Townsend was born in Leicester in 1946 and upon leaving school worked in a variety of jobs including factory worker, shop assistant, and as a youth worker on adventure playgrounds.
According to publishers Penguin, “she wrote in secret for twenty years, eventually joining a writers’ group at the Phoenix Theatre, Leicester in her thirties.”
Her writing career started after she won the Thames Television Playwright Award for her first play, Womberang at the age of 35.
Other plays followed including The Great Celestial Cow (1984), Ten Tiny Fingers, Nine Tiny Toes (1990), and most recently You, me and Wii (2010).
A number of her books, including The Secret Diary of Adrian Mole aged 13 ¾, have been adapted for the stage.
In 2009 she was given the Honorary Freedom of Leicester and was an honorary MA of Leicester University. In 2008 she was made a Distinguished Honorary Fellow and was an Honorary Doctor of Letters at Loughborough University, and a Fellow of the Royal Society of Literature.
Townsend has suffered from diabetes for many years and was registered blind in 2001.

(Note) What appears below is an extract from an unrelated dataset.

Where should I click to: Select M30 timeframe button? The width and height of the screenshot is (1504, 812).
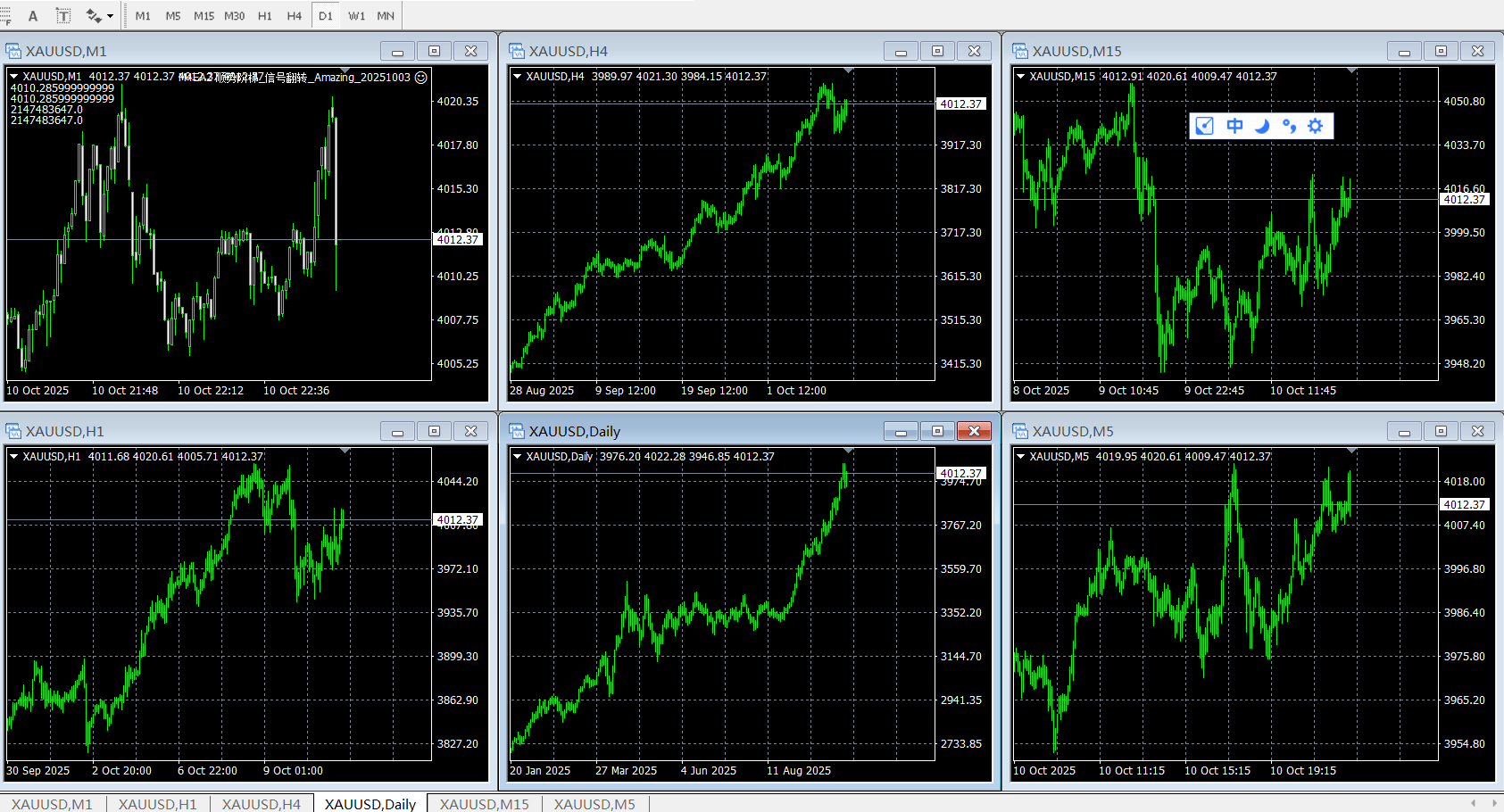[234, 16]
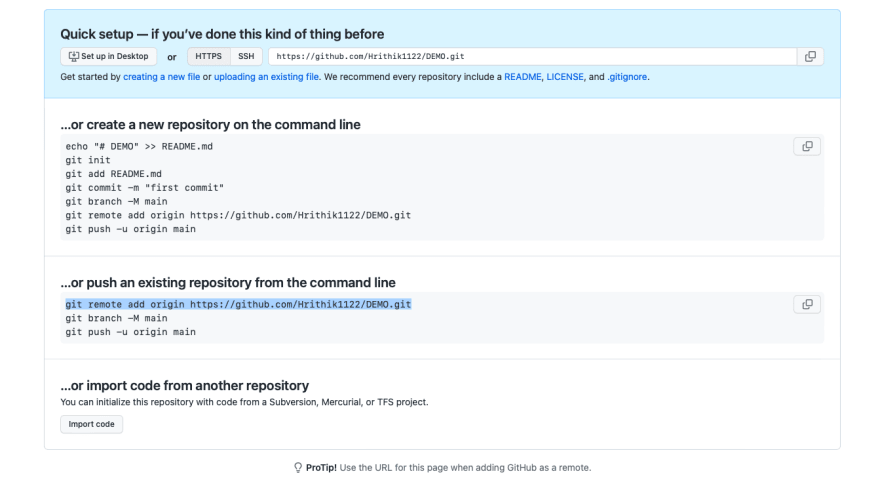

Despite the loss of her sight, she continued writing, her last published book was The Woman Who Went to Bed for a Year in 2012.
Tom Weldon, CEO Penguin Random House UK, said: “Sue Townsend will be remembered as one in a handful
of this country’s great comic writers. We were so proud to be her publishers.
“She was loved by generations of readers, not only because she made them laugh out loud, but because her view of the world, its inhabitants and their frailties was so generous, life affirming and unique.”